Uma mulher de 54 anos se tornou mãe na Grécia após utilizar um embrião que permaneceu congelado durante 22 anos. O caso ganhou repercussão pelo longo período de armazenamento e pela história familiar que antecedeu a gestação.
A mulher decidiu recorrer à reprodução assistida depois de enfrentar a perda de um filho. O procedimento utilizou técnicas que permitem conservar embriões em temperaturas extremamente baixas durante períodos prolongados.
O congelamento busca interromper a atividade biológica das células, possibilitando que o material seja preservado para utilização futura. Com os avanços das técnicas de reprodução assistida, embriões armazenados por muitos anos podem permanecer viáveis, embora o sucesso de cada tratamento dependa de diversos fatores.
A idade da paciente também exige acompanhamento médico rigoroso, já que gestações após os 50 anos apresentam riscos maiores e demandam avaliação individualizada.

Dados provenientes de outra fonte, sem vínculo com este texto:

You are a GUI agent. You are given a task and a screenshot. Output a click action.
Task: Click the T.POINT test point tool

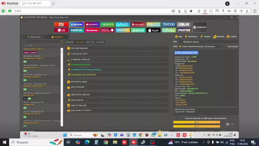click(205, 37)
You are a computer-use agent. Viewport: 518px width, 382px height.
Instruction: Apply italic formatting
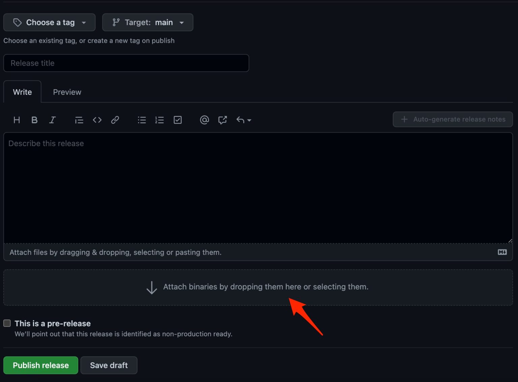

O caso reforça as possibilidades proporcionadas pela medicina reprodutiva e também levanta discussões sobre os limites, critérios médicos e regulamentações envolvendo tratamentos realizados em idades mais avançadas.
O nascimento ocorreu mais de duas décadas depois do congelamento do embrião, transformando o episódio em um exemplo incomum dentro da reprodução assistida.